Let us discuss precisely how badly the Oregon state government has messed up its ad campaign trying to get young people to sign up for Obamacare. First, the background:
Cover Oregon, the public agency set up to implement Oregon's health exchange under the Patient Protection and Affordable Care Act, launched the first, $3.2 million ad campaign last week for the program.
Rocky King, Executive Director of Cover Oregon, told the Oregonian, the goal of the jingly, somewhat hipster-vibe ads that offers lyrics stating "live long in Oregon" and "long live the Oregon spirit," is to just break people into the program that opens in October.

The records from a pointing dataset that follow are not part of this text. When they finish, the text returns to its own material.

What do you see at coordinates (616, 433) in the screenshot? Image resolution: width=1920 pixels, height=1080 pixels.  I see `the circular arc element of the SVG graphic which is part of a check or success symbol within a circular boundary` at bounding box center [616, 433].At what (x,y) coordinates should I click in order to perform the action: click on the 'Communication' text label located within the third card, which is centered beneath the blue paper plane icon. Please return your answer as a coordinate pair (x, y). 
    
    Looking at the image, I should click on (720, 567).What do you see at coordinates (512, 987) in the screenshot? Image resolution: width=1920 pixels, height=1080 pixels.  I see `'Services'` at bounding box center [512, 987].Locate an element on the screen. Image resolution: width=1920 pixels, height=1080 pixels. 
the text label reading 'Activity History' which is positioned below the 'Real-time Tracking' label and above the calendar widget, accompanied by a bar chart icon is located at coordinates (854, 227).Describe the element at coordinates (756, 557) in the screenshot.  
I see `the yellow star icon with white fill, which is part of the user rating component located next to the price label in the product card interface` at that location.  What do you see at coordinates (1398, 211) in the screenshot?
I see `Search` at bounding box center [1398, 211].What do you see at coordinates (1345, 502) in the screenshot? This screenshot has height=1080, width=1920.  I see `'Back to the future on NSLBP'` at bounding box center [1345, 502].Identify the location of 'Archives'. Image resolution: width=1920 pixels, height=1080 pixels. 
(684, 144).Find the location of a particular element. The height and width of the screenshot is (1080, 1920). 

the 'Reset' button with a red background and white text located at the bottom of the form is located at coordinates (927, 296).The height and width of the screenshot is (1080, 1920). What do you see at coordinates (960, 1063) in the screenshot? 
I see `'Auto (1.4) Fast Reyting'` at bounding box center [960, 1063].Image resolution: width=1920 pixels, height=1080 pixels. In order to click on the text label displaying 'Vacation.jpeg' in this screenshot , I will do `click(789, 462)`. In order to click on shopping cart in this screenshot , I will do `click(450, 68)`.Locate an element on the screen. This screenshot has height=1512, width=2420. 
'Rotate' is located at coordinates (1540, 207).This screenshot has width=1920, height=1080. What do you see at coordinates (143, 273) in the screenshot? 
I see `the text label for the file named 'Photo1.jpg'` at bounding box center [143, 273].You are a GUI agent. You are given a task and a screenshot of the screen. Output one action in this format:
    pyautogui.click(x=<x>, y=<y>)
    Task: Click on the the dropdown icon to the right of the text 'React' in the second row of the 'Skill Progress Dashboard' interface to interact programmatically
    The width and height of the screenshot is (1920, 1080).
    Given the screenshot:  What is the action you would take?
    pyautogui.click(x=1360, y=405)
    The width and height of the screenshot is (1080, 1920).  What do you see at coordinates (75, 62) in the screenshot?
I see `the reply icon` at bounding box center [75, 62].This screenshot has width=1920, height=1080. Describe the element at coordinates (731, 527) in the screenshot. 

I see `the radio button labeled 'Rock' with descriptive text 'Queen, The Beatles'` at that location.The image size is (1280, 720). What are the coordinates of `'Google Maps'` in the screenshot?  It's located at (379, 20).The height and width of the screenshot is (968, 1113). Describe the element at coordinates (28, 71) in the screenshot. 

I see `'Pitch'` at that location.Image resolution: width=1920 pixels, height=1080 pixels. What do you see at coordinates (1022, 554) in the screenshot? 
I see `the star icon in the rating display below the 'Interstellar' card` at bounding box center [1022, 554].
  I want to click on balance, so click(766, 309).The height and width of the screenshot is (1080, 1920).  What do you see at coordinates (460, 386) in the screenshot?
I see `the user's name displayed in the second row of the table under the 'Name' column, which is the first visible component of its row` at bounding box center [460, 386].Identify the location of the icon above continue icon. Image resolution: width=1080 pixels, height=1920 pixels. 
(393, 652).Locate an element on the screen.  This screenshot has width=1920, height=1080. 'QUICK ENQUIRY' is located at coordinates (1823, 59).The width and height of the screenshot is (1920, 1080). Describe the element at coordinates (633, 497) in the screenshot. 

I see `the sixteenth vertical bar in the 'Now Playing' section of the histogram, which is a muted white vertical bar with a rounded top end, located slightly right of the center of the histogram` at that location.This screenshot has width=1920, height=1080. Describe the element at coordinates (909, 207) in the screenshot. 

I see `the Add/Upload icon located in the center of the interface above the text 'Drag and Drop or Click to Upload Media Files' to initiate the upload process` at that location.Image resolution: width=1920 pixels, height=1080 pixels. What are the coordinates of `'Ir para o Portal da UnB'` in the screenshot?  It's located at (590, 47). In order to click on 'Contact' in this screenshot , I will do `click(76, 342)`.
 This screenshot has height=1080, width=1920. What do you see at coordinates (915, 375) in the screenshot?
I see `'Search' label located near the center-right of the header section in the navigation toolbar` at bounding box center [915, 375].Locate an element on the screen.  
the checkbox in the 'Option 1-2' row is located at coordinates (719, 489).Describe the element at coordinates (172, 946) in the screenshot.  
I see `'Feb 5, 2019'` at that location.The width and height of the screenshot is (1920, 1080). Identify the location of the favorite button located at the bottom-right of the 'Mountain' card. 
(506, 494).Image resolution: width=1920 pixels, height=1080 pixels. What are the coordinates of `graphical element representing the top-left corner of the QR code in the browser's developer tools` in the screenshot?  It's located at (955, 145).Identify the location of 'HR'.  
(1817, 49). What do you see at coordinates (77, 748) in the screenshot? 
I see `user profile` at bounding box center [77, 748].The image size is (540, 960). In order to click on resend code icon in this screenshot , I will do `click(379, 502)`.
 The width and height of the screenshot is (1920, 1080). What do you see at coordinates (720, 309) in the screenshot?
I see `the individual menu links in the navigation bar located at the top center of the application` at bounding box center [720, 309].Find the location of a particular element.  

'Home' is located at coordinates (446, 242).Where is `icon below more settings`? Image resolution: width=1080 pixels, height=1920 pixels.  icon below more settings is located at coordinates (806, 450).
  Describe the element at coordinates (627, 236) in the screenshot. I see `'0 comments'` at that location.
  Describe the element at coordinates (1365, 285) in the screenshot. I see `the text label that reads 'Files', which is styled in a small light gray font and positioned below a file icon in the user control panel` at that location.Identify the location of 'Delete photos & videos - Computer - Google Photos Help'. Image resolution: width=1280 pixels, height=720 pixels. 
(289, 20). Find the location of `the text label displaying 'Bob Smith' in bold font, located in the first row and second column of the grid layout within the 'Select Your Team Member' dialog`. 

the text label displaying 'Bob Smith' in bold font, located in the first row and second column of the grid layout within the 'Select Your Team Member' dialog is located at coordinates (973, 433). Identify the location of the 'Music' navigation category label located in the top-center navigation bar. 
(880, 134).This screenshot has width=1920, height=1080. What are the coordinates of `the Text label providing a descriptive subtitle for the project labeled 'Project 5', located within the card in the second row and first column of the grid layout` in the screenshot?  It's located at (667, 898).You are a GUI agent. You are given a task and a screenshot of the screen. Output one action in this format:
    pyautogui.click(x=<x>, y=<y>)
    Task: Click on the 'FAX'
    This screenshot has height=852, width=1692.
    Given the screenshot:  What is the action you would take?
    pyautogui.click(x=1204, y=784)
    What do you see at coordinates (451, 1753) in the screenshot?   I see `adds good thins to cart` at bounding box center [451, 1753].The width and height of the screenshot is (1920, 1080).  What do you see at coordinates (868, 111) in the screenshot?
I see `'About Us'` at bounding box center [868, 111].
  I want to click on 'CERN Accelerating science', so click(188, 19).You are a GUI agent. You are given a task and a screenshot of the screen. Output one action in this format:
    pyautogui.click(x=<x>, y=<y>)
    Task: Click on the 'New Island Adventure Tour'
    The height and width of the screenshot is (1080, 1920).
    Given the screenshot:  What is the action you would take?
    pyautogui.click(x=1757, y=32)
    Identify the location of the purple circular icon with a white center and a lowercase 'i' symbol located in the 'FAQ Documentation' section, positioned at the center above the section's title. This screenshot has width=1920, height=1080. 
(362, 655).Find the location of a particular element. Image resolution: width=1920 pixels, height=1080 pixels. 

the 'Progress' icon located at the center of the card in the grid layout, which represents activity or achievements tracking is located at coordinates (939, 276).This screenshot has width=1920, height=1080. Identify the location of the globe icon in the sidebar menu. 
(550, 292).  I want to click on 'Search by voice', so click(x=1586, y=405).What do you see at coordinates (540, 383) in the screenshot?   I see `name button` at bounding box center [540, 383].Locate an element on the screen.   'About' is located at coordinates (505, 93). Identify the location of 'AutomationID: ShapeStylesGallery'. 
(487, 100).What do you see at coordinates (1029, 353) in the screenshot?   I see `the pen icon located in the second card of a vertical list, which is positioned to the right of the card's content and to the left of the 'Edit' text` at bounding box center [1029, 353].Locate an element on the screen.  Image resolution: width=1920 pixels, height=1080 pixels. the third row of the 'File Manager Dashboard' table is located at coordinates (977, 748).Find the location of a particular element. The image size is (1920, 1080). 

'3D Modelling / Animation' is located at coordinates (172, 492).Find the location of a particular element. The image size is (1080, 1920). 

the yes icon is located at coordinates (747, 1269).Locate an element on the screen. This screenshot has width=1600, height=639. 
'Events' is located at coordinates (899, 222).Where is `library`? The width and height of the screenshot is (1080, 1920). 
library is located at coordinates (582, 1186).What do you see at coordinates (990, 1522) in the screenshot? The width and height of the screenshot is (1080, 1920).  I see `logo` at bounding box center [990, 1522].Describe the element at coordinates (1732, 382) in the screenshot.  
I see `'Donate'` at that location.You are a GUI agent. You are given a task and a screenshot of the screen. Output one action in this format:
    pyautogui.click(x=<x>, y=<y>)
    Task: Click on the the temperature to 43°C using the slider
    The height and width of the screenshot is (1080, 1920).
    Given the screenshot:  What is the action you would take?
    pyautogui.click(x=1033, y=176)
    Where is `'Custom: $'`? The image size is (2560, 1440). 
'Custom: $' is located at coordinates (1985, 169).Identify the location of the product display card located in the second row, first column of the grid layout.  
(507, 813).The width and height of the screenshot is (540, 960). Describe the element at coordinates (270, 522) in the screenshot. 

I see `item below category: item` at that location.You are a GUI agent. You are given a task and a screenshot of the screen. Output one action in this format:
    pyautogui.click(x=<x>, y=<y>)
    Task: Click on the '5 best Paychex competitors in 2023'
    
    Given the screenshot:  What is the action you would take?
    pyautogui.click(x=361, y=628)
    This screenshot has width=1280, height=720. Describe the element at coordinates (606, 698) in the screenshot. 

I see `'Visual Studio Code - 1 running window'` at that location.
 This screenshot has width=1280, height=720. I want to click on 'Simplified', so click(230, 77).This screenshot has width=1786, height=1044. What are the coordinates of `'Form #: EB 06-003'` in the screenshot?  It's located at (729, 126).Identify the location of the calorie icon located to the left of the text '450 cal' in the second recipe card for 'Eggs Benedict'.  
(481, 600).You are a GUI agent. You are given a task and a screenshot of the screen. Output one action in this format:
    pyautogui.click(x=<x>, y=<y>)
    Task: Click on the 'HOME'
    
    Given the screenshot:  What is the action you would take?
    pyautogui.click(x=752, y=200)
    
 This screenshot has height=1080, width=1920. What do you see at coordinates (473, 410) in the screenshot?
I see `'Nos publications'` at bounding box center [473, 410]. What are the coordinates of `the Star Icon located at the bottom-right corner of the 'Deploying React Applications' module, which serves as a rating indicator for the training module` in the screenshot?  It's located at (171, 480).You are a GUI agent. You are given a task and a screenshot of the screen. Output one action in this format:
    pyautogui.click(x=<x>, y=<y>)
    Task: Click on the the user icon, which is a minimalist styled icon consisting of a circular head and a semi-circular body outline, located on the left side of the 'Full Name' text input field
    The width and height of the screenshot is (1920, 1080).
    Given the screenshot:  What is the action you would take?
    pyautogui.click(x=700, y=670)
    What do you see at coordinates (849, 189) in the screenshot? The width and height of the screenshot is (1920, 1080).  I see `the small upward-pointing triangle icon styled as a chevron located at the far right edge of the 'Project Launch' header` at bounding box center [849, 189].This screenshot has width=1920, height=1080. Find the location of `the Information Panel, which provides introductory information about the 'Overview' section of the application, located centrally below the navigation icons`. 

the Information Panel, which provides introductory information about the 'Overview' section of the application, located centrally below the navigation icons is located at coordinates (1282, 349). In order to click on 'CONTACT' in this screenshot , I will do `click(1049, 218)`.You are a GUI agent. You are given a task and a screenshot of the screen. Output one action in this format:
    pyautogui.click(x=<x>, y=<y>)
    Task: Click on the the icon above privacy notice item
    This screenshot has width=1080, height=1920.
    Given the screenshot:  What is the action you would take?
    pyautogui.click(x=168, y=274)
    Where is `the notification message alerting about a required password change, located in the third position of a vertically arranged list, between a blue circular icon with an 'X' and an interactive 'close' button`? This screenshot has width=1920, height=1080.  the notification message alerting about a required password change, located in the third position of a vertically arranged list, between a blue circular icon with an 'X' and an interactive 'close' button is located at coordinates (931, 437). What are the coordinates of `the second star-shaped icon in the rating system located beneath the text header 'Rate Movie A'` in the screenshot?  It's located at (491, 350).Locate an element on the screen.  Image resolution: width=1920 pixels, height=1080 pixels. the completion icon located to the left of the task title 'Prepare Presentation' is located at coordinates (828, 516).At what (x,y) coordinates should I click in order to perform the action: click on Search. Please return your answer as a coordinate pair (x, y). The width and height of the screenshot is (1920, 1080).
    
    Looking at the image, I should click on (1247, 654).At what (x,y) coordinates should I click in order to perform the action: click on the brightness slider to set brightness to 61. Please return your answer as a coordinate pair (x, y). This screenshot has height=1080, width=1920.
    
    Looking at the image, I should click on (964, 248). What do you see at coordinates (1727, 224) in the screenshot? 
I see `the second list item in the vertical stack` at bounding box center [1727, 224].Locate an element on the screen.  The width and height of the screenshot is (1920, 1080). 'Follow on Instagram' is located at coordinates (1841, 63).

But there's a problem, which will be graphically demonstrated by watching the aforementioned ad below. Don't worry, I've turned it into an anti-Obamacare ad of equal, if not superior, value:
...Yes, it was that simple. The Oregon ad is the epitome of vapid, hipster nothingness: it has no message, to the point where all I had to do was type in a single line and the whole thing suddenly means the exact opposite of what the creators of the ad presumably intended. I should not have been able to do that. I also should not have had to been the one who ended up tell[ing] viewers what the dang ad was about in the first place. That I was able to do both suggests that the Oregon state government... should give the creators of the ad lots more taxpayer money to do more ads just like this one.